I remember the exact moment I found When I Get My Hands on You by the New Basement Tapes on YouTube. I probably played it a million times before downloading it on my phone and playing it a million more. It was my late partner’s and I favorite song for so many reasons. Last year he committed suicide and I truly thought life was over. Nothing made sense and part of me knows I will never understand it, but your song The Cave brings such peace and solace to my heart. I was listening to you perform it at Ohana Fest and as tears rolled down my face with my hand over my beating chest I listened to you sing some of my favorite lyrics. In an overwhelming fashion I felt an incredible amount of joy and liberation. Feelings that have been dulled and sucked right out of me in the past 16 months he’s been gone.
Now in 2018, you are releasing Delta when I’m finally home setting down some roots for the first time in four years.
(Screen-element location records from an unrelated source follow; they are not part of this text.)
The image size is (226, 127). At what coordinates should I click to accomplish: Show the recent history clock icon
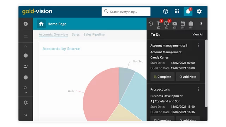(151, 24)
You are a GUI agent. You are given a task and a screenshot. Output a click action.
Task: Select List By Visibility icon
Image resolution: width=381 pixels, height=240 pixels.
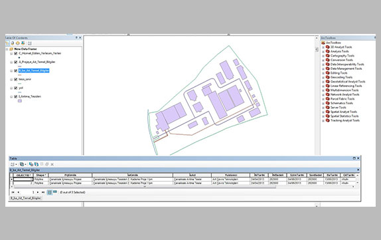[17, 43]
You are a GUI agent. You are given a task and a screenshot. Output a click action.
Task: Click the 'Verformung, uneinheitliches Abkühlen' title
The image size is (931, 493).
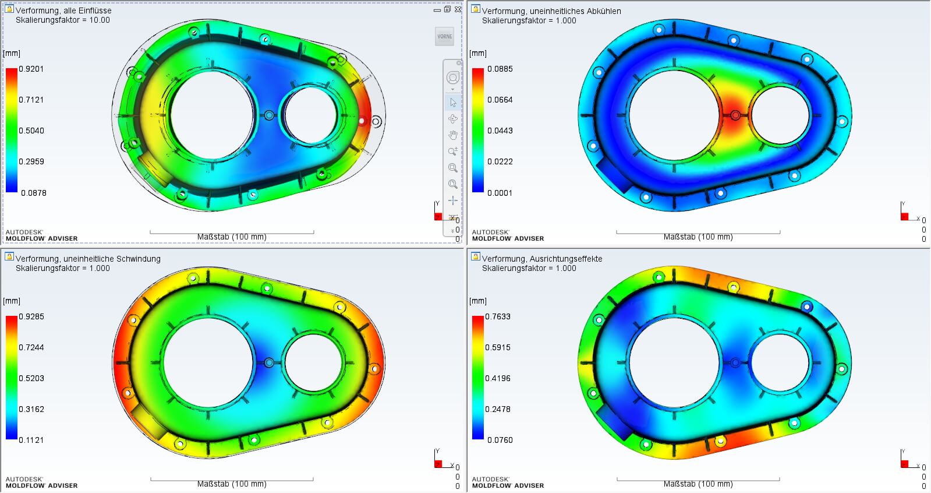coord(551,11)
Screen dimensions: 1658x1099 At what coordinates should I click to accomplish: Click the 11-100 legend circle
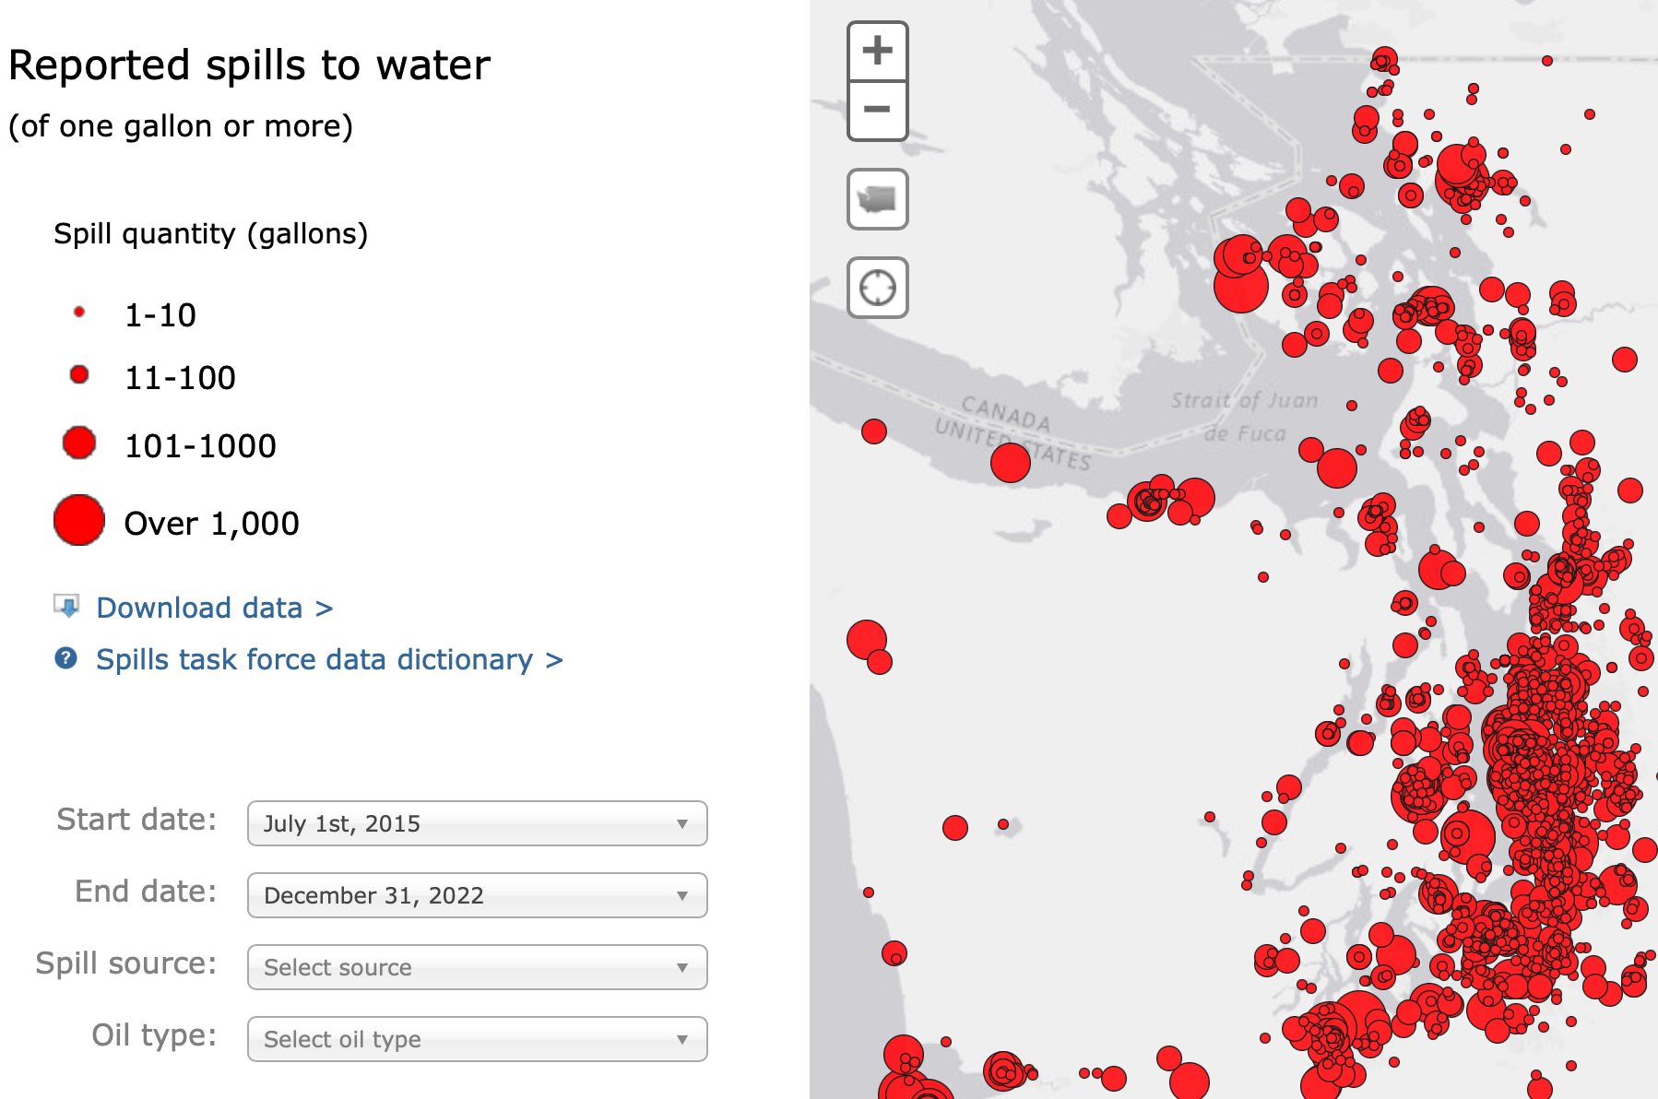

Some days I still feel a little lost, but then I play Guiding Light and remember everything will fall into place as long as I trust the process.
I just wanted to say thank you for sharing your music with all of us. You have impacted my life in more ways than you could imagine and I am so grateful to grow up in the generation where Mumford and Sons ruled the stage.
You will forever be my favorite band and I will continue to be on the lookout for your new releases, buying tickets for every show while following and sharing Mumford’s talent and The New Basement Tapes with everyone I know. Marcus, your voice has sung me to sleep many times, it has healed the deepest cuts on my heart and has continued to give me strength in pain. You have made me smile, laugh, scream, jump, dance, cry and fall to my knees all around the world and I have no doubt you will continue to do so until the day I die. Thanks for reading and thanks for being you. I appreciate you guys more than you’ll ever know.”
Now turn up the volume and blast your favorite jams. Let your hair down and never be afraid to be vulnerable. Wear your heart on your sleeve and be yourself. Music will be there to celebrate with you or weep with you, exemplifying all of your emotions, and reminding you that this too shall pass. Thank you for reading friends and never stop loving yourself.